In the current issue of Fine Woodworking Magazine, #288 Mar/Apr 2021, is an article in which I suggest seven or eight gouges that form a solid kit for greenwood carving. One of them is a #8 10mm gouge that can be used to add a variety of patterns to your bowls, spoons, shrink pots, boxes, or anything else.
Given the limited space in the magazine, they weren’t able to include this sample board I put together of just some of the patterns that can be created using just one #8 gouge, although a couple of the patterns include some cuts from a narrower gouge, or some nail taps. So I’m sharing it here. The vertical plunge cut is followed by an angled back cut that meets it and removes a chip. Varying the distance between those two cuts and the arrangement of the chips provides for all sorts of possibilities.

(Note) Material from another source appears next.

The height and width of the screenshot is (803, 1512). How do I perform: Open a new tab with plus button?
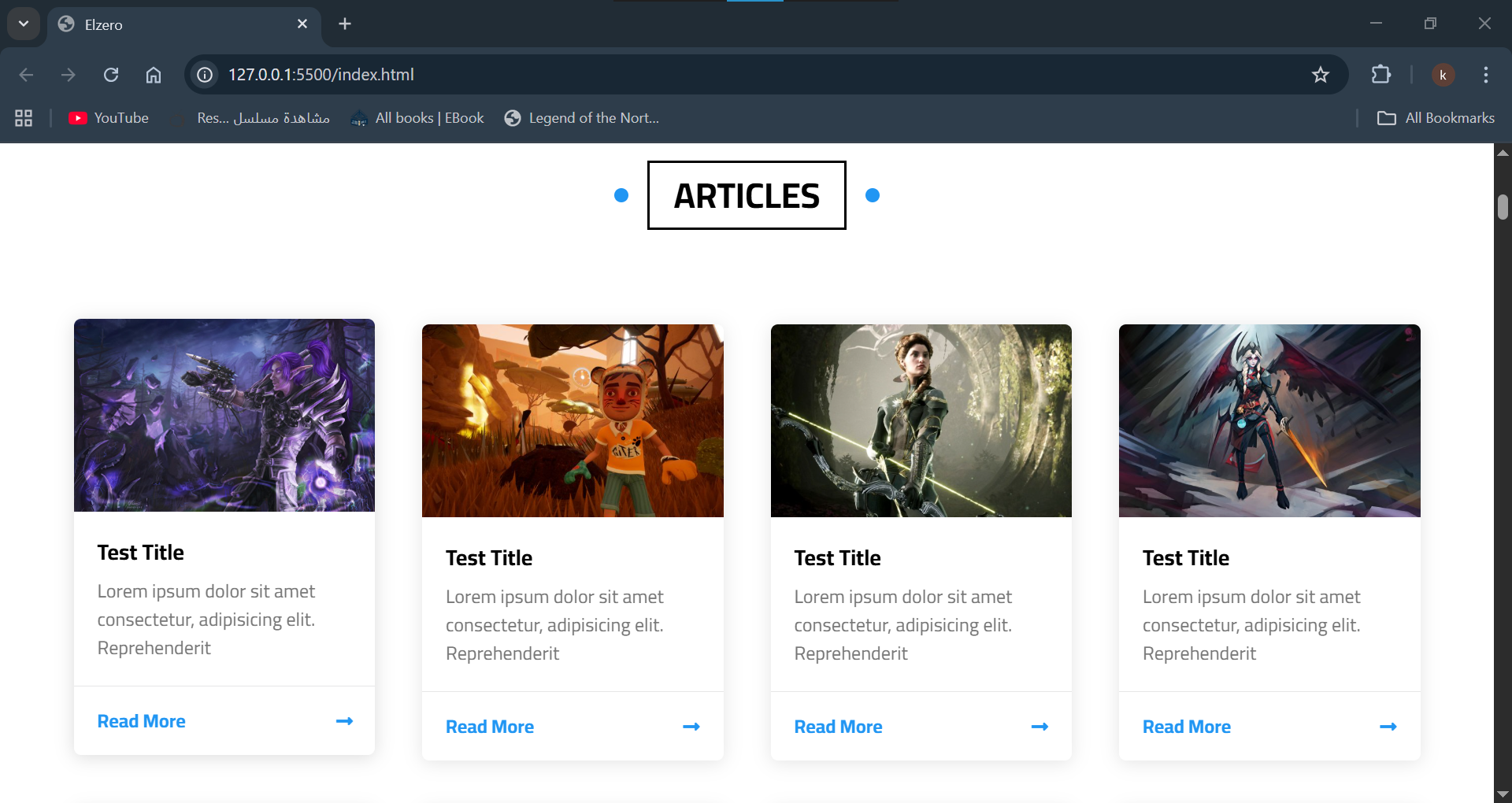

Of course, various widths of gouges can create chips from tiny to large, but, regardless of width, I find that a #8 or #9 sweep works best for most patterns. Simple, fun technique, and if executed crisply, really catches light and shadow to great effect. You might easily get carried away and be running around with your gouge like Charlie Chaplin with his wrenches.
Now I’m off for some final preparations for today’s online bowl carving class. Elia and I are excited to get started. Looking forward to seeing some of you there.
You know how when you carve a big deep cherry bowl then set it aside to dry after the green carving stage, and you’re really happy with it, and the next day there’s a crack? Yeah, I hate when that happens.
I should have known better. I could see the check in the end grain of the log extending from the pith, but I thought the blank would be beyond its reach. Wrong. No method of slow drying would have prevented it. The point of weakness was already there. The most important procedure to avoid cracks is not during the drying stage, it’s long before that when getting the blank from the log. In my experience just about every crack results from a fine check opening up. Respect the checks.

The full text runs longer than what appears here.